Representativeness heuristic — You judge whether something belongs to a category based on how closely it matches your mental prototype of that category. If someone is described as quiet, detail-oriented, and loves books, you might guess "librarian" over "salesperson," even though salespeople vastly outnumber librarians. The problem here is base-rate neglect: you focus on how well the description fits the stereotype and ignore the actual statistical likelihood. This heuristic also leads people to see patterns in small samples that are really just random variation (the "hot hand" fallacy).
Anchoring and adjustment — You start with an initial value (the "anchor") and adjust from there to reach your estimate. In salary negotiations, the first number on the table heavily influences the final outcome, even if that number was arbitrary. The consistent finding is that people adjust insufficiently from the anchor. Tversky and Kahneman demonstrated this by having participants spin a rigged wheel showing either 10 or 65, then estimate the percentage of African countries in the UN. Those who saw 65 gave significantly higher estimates, even though the wheel was obviously random.
Means-ends analysis — You compare your current state to the goal state, identify the biggest difference, and create a subgoal to reduce that difference. Then you repeat. For example, if your goal is to write a research paper and the biggest gap is that you have no sources, your first subgoal becomes "find sources." Once that's done, you reassess. This heuristic is powerful for complex, multi-step problems, but it can lead you to focus on the most obvious gap rather than the most efficient path. Sometimes the best move actually increases the distance from the goal temporarily (like disassembling part of a puzzle to reassemble it correctly).
Applying Problem-Solving Strategies
Real-world problem-solving almost always involves a mix of algorithms and heuristics. Here's how that plays out across domains:
- Business decisions often rely on algorithmic approaches like cost-benefit analysis to provide a quantitative basis for choices. These are thorough but time-consuming, which is why executives also rely on heuristic "gut feelings" shaped by experience.
- Emergency medicine uses triage, a heuristic system that rapidly categorizes patients by severity. It's fast enough to save lives in a disaster, but occasionally misclassifies a patient's condition.
- Scientific research combines both: researchers use intuition and heuristics to generate hypotheses (where to look), then use algorithmic methods like controlled experiments and statistical testing to verify them.

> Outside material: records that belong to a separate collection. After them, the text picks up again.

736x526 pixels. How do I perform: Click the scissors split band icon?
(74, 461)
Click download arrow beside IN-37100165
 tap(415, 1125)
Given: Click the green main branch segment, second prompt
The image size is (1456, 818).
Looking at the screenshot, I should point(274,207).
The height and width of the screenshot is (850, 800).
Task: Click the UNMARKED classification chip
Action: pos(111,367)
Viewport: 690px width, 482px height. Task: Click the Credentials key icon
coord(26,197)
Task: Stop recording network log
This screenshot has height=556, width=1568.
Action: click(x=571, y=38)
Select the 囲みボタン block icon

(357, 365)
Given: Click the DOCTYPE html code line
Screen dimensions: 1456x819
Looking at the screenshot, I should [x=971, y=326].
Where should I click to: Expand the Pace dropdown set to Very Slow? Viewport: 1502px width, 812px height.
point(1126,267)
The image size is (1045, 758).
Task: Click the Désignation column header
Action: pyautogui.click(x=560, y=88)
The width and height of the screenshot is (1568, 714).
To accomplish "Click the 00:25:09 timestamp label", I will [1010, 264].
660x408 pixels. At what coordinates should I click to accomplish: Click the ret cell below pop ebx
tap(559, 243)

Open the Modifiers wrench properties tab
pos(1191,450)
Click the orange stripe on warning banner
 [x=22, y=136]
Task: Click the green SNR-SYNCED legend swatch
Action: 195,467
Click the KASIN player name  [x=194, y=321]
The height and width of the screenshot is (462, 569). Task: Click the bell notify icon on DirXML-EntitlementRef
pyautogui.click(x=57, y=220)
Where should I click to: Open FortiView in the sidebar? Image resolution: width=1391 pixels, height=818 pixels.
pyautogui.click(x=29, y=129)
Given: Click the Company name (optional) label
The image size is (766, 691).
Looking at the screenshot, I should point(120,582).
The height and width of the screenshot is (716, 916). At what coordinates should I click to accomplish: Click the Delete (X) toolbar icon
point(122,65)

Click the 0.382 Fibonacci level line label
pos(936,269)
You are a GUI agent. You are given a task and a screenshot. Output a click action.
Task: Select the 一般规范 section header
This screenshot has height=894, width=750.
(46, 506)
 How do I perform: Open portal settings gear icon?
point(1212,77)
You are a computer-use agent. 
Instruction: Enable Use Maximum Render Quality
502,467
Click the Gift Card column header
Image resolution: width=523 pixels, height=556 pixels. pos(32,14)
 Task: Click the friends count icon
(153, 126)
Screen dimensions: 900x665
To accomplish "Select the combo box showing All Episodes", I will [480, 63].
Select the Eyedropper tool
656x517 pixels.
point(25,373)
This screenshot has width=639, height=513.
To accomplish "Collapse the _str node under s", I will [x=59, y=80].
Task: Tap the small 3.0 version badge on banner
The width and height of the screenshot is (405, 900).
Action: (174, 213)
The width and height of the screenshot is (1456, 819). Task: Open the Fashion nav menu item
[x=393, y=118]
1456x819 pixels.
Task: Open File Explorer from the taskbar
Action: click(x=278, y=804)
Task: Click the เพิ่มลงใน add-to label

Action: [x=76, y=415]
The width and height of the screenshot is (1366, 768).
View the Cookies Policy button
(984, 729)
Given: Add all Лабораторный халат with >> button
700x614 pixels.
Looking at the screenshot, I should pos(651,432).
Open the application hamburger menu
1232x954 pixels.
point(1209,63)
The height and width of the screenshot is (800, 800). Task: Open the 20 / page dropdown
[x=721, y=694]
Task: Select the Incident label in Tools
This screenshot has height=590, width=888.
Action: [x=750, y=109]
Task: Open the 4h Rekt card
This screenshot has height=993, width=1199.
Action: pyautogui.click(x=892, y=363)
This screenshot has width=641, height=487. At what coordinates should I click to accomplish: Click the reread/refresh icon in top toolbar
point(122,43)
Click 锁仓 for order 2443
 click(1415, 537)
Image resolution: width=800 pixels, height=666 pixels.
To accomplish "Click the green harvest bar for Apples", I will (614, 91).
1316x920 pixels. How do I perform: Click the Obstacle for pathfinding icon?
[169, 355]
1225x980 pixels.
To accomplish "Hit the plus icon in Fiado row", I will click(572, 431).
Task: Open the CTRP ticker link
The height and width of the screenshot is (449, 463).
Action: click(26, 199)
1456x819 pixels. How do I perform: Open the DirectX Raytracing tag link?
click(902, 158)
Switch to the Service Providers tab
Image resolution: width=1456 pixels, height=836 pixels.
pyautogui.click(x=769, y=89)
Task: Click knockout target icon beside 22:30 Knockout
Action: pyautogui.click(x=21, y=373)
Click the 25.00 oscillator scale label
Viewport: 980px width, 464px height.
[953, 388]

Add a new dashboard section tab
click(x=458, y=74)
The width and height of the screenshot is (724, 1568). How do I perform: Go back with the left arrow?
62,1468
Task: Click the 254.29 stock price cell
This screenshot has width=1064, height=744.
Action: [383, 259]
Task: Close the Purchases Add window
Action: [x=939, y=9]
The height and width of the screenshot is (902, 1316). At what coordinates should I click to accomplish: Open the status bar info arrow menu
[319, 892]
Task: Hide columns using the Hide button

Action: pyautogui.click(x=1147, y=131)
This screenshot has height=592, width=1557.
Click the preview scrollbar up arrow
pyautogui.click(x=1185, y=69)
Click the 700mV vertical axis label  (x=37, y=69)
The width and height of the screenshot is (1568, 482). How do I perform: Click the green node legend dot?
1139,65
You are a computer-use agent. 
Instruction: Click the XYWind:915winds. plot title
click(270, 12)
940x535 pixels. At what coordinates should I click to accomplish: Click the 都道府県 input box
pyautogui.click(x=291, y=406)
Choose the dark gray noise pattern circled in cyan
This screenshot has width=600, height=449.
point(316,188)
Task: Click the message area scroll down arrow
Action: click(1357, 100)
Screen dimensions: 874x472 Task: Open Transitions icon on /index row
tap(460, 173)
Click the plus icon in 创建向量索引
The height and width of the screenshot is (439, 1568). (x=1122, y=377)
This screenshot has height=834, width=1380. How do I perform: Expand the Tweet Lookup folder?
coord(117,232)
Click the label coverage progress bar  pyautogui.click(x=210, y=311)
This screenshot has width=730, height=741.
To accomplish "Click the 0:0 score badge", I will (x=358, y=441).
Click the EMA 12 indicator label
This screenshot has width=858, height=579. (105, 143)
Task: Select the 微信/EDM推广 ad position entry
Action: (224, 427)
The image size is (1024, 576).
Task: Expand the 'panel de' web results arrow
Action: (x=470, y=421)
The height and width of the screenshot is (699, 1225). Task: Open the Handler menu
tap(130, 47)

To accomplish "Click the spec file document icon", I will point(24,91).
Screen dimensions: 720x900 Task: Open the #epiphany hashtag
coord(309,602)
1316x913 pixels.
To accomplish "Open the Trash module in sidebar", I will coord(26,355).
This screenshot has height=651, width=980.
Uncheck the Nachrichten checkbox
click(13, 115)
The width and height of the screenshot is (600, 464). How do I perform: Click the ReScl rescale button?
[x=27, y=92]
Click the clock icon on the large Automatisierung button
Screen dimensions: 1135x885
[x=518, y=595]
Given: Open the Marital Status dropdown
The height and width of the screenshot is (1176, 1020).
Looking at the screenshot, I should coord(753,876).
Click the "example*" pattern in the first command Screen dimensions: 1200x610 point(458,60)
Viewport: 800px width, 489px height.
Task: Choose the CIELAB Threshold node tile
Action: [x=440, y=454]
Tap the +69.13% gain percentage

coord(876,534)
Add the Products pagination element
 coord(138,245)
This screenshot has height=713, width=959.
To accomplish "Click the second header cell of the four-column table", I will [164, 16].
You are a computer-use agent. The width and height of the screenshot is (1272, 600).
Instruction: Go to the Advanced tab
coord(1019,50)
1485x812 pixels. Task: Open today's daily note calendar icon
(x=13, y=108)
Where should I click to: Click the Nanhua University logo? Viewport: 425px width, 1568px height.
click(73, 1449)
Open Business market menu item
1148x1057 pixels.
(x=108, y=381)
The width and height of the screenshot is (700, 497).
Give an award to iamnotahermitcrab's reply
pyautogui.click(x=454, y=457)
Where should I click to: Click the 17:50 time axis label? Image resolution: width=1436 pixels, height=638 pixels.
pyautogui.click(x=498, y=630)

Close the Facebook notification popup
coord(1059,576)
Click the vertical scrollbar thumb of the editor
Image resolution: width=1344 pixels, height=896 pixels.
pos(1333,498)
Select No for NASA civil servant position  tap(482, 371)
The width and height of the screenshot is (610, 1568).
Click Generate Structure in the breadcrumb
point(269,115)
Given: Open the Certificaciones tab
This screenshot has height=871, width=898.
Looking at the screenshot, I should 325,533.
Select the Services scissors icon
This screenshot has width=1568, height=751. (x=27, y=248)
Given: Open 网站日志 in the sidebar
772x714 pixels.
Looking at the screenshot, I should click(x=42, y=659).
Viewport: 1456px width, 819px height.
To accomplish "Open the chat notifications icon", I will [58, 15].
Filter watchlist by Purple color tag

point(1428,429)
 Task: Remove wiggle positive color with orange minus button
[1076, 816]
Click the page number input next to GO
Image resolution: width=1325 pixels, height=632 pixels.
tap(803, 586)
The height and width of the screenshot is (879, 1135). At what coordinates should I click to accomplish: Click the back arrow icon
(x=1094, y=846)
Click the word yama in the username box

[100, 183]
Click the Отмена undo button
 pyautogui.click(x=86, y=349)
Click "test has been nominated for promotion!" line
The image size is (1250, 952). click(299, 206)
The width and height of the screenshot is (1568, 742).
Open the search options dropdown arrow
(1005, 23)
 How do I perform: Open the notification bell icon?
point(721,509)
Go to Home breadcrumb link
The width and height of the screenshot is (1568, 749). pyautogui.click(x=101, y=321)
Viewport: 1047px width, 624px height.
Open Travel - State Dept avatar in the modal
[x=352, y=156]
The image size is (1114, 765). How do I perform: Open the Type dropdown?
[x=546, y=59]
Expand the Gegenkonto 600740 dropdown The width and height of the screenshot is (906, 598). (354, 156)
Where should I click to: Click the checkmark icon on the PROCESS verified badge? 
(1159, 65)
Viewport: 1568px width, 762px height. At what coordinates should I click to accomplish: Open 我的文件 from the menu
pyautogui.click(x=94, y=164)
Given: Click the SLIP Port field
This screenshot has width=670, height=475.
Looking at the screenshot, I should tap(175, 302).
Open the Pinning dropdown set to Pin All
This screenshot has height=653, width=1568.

- Personal finance blends budgeting algorithms (tracking income minus expenses) with heuristics like mental accounting, where you mentally assign money to categories ("this is my vacation fund") even though all dollars are technically interchangeable.
The pattern across all of these: heuristics help you navigate uncertainty and make fast decisions, while algorithms provide rigor when accuracy matters most. Strong problem-solvers know which tool fits the situation.